Objectives
The European ATM system is evolving. Changes to its architecture create potential impacts that extend beyond their local application. Modifications introduced both through SESAR initiatives, and wider technological and policy changes, may result in a priori unrelated sub-systems impacting each other due to high levels of coupling. Moreover, the coupling of these sub-systems might be different across various stakeholders, as propagation effects (such as delay or cost) in the network are not necessarily the same from each stakeholder's perspective (e.g., how delay is propagated by flights or by passengers). Domino defines new centrality and causality metrics specifically designed for the ATM domain. It furnishes an agent-based model, which captures the behaviour of key ATM stakeholders and systems such as airspace users, flights, the Network Manager, arrival managers, and passengers.

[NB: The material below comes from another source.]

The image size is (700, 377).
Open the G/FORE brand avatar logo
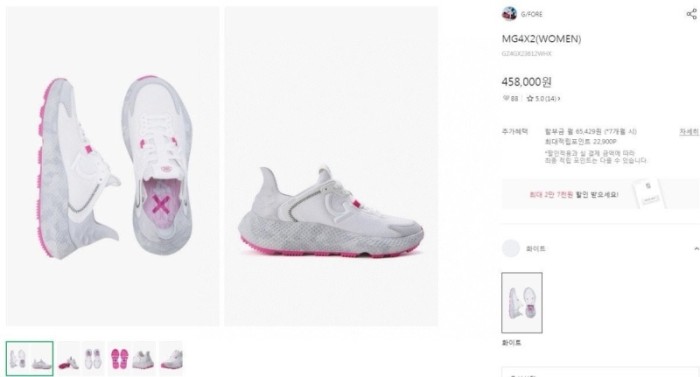pyautogui.click(x=509, y=14)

Domino’s metrics have been tested by introducing three new mechanisms: 4D trajectory adjustment (based on dynamic cost indexing and wait-for-passenger rules at hubs); flight prioritisation (based on UDPP principles to prioritise flights at arrival ATFM regulations), and; flight arrival coordination (which deploys the principles of E-AMAN, whilst introducing the consideration of different functionalities and arrival manager horizons). These mechanisms have been evaluated individually and conjointly, and considering different uptakes and implementation levels: baseline (based on current practices); advanced (foreseen evolution), and; ‘exploratory advanced’ capabilities.
The project showed that the new network metrics based on centrality and causality metrics capture important aspects of the air transportation system. Centrality metrics have shown to be important to capture the loss of connectivity experienced by passengers, while causality metrics have proved to be complex but valuable to truly represent network-based effects of mechanisms with respect to the propagation of disruption.
The full agent-based model of the ATM system developed, ‘ABM-Mercury’, comprises eight agent types (with approximately 32 000 instances of them in a given execution), with their behaviour being driven by their estimation of costs. The model considers a full day of ECAC operations, including flights (with reactionary delay) and passengers itineraries (with connections). The model is executed in an event-driven simulator environment from which the state of the system emerges. The code is sufficiently generic to be re-deployed in diverse context situations and can be applied to other (e.g. historical) datasets and expanded with new agents, mechanisms and strategies.